Problem requirements »
List each line of the entries below that contains the string "icon", copying every such line in full. Case counts.

Given data »

::::

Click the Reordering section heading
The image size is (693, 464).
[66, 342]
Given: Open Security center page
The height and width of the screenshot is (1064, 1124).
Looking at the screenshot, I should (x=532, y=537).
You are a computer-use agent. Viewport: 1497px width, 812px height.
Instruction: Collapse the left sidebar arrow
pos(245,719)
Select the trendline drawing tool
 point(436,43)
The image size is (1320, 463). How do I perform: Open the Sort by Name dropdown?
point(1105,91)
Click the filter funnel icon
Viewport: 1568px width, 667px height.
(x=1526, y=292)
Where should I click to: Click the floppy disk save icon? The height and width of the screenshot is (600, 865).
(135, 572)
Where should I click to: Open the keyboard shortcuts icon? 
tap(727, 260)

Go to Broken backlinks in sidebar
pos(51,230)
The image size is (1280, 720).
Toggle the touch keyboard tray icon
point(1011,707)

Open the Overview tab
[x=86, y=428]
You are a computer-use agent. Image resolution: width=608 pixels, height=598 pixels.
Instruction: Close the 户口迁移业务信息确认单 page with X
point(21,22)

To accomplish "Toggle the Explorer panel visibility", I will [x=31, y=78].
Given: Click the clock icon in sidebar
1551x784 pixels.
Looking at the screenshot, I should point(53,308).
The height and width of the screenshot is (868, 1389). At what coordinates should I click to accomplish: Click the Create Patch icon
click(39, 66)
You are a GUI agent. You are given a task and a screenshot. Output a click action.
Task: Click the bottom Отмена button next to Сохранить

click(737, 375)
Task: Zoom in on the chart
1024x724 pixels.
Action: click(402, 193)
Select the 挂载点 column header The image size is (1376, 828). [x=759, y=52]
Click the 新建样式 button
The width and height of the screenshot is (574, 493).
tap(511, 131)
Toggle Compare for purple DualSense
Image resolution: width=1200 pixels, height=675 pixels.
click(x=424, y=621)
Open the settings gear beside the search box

::::

Solution to the exercise »
Click the filter funnel icon
Where should I click to: Click the floppy disk save icon? The height and width of the screenshot is (600, 865).
Where should I click to: Open the keyboard shortcuts icon? 
Toggle the touch keyboard tray icon
Given: Click the clock icon in sidebar
The height and width of the screenshot is (868, 1389). At what coordinates should I click to accomplish: Click the Create Patch icon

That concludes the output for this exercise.